DOCUMENT PASSAGE: Begin

Anyway, now it's onto the next round of "yes, the grammar works, now
to stop ANTLR spewing 5000 warnings at me".
Steve
Table rows:
{|
|-
|You parse and parse and parse and read and read and you have no idea
whether this is a table cell or a style property for the cell, until
you hit either a | or a ||. Oops, it was just a style property, better
go back and parse it again.
|}
That's kind of evil. For big table rows, that could get very expensive to parse.
Steve
Consider this:
{|
|-
|foo || boo || moo moo moo moo moo moo moo
zoo
|}
Being able to deal with both single-line and multi-line cell contents
is quite painful. In the case above, we know that foo and boo are
single-liners only by the time we hit the ||. With the moo's, we only
know it's *not* a single liner once we hit the newline. And we only
know that hte 'zoo' is the continuation of that multiliner once we
work out way through all that whitespace.
In my delirious state, I'm dreaming up all sorts of friendlier
syntax...maybe I should write one up somewhere. :)
Steve
Never noticed this before. Compare these:
[[foo|]]
[[foo| ]]
Both render as if they were [[foo]], but the first one is replaced by
[[foo|foo]] at savetime, while the second one isn't it. Feature or
bug?
I'm a bit skeptical about the need to transform pipetricks at
savetime. I think a developer once explained it as not wanting third
party users of wikitext to have to know the transformation rules, but
that sounds pretty flimsy to me.
Steve
There is no shortage of curious behaviour in our parser when you look
hard enough:
foo
(note the space at left, this is what I call a 'spaceblock' and
renders as <pre>foo</foo>)
<pre>foo</pre>
(again with space, renders exactly as before - the parser evidently
decides the extra <pre> is redundant)
But what about:
foo </pre>
Strangely enough, this renders without a <pre> block at all.

DOCUMENT PASSAGE: End
DATA BELOW: Begin

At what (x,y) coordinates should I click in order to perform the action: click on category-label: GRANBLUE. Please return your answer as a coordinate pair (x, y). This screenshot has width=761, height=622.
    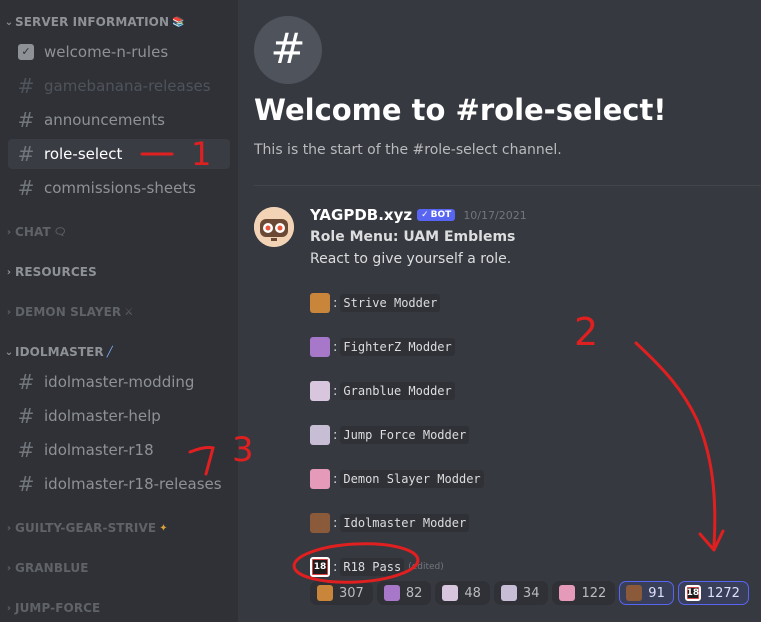
    Looking at the image, I should click on (52, 568).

DATA BELOW: End

§ **LIST OF TASKS**:
1/ In the parser notes, what does the writer call a line that begins with a space?
2/ Reproduce the parser notes starting at "<pre>foo</pre>" and ending at "block at all.", substituting "unnecessary" for "redundant".

§ **SOLVED TASKS**:
1/ A 'spaceblock'.

2/
<pre>foo</pre>
(again with space, renders exactly as before - the parser evidently
decides the extra <pre> is unnecessary)
But what about:
foo </pre>
Strangely enough, this renders without a <pre> block at all.